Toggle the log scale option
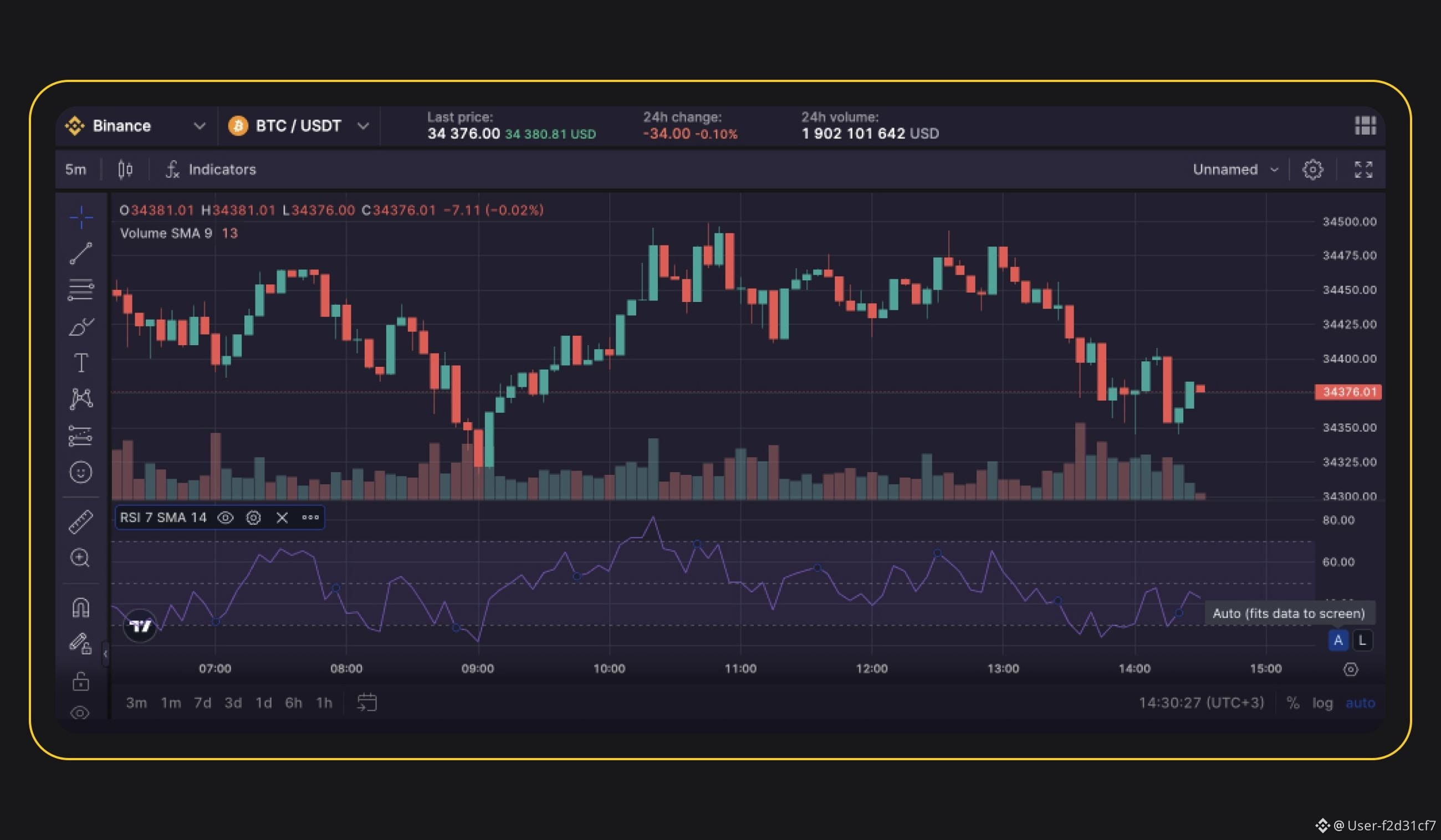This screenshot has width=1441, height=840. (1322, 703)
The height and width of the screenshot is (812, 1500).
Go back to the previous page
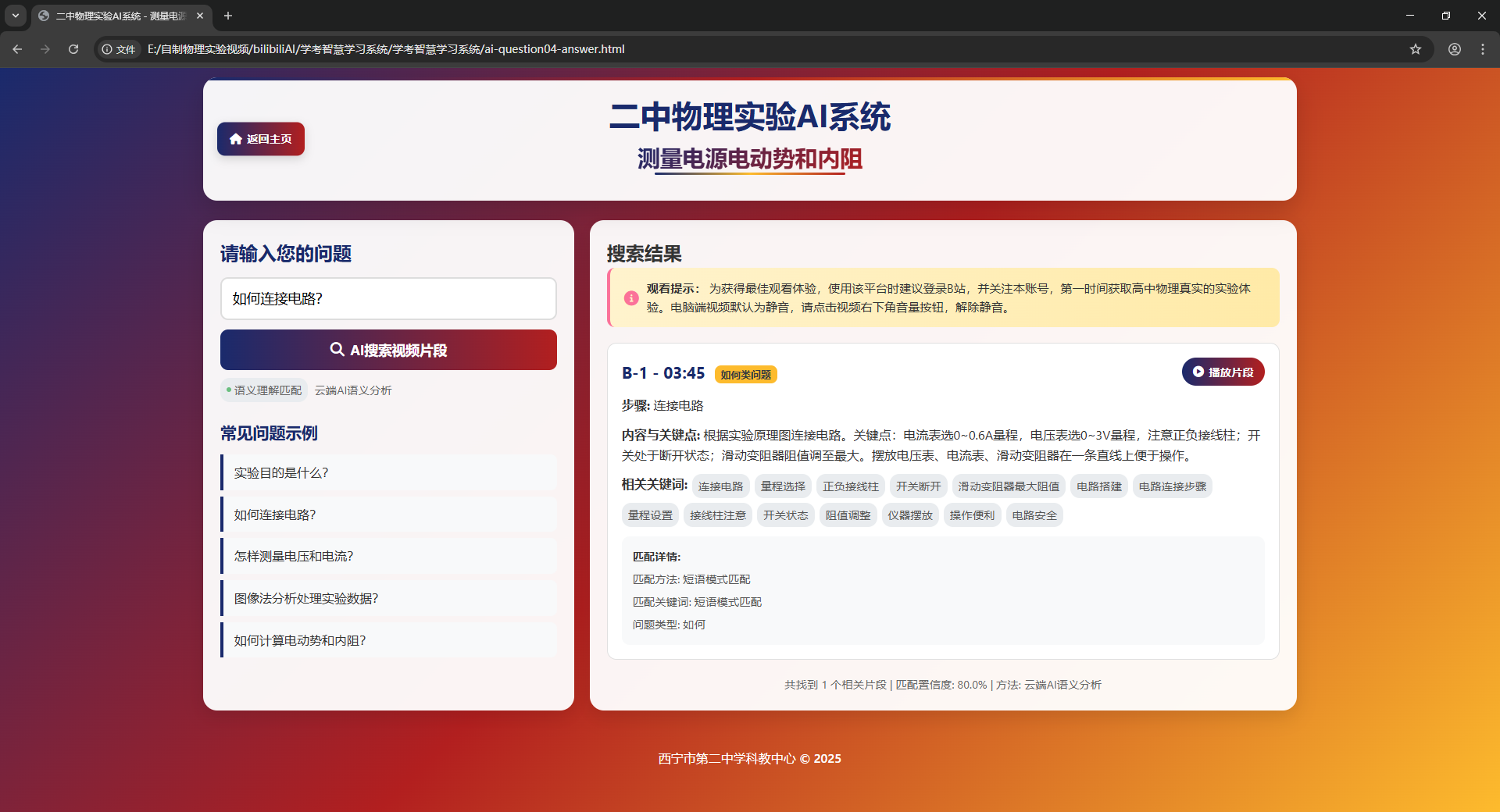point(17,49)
---
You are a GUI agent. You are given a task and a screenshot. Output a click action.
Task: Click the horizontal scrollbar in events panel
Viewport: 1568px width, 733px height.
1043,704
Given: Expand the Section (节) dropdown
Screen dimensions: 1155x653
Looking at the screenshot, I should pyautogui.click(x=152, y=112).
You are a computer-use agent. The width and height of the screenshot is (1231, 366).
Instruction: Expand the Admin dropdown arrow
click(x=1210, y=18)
* * *
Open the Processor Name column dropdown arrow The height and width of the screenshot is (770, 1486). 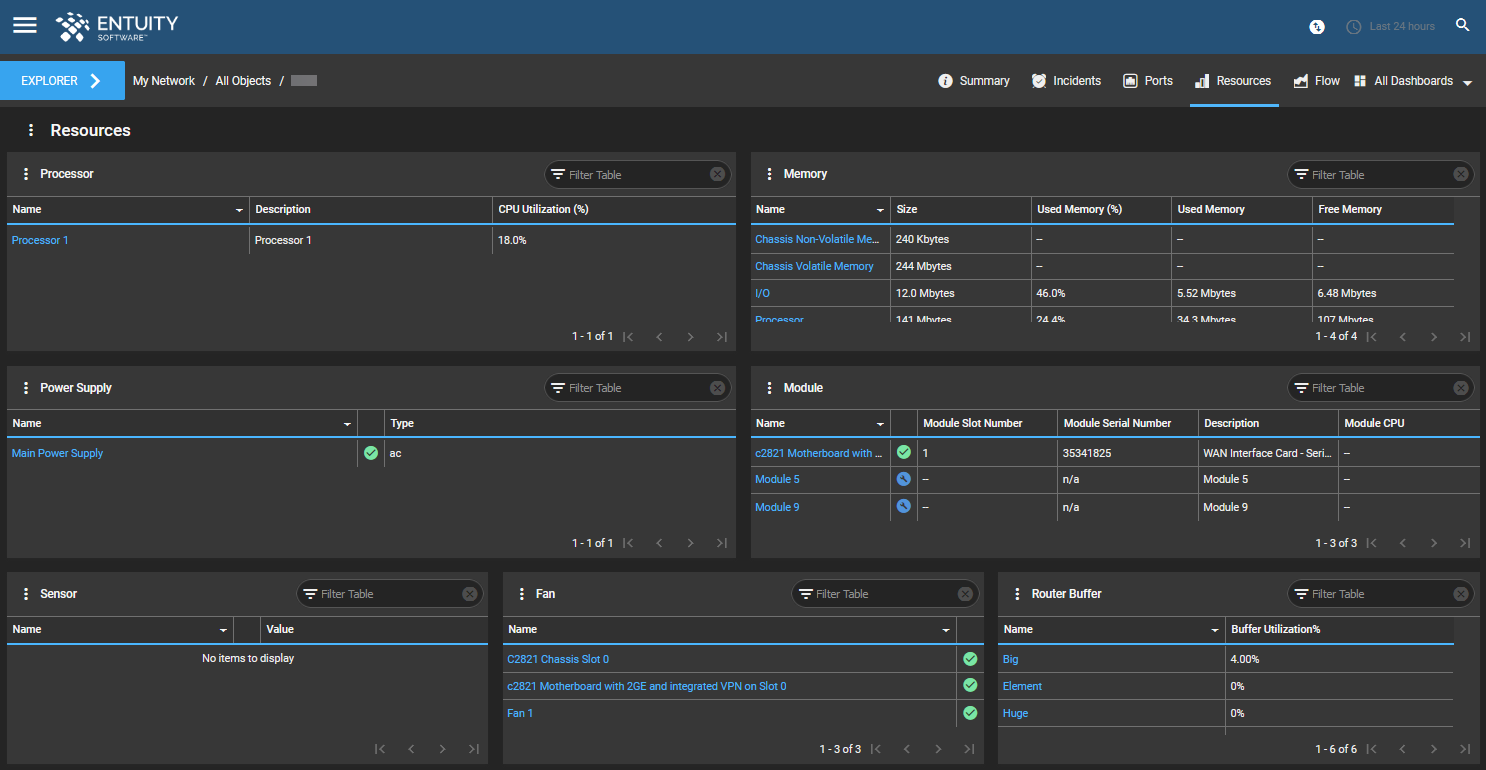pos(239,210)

#### What is required
Determine how many lines of the material hold the string "agent", and state that number by itself.

#### Output below
2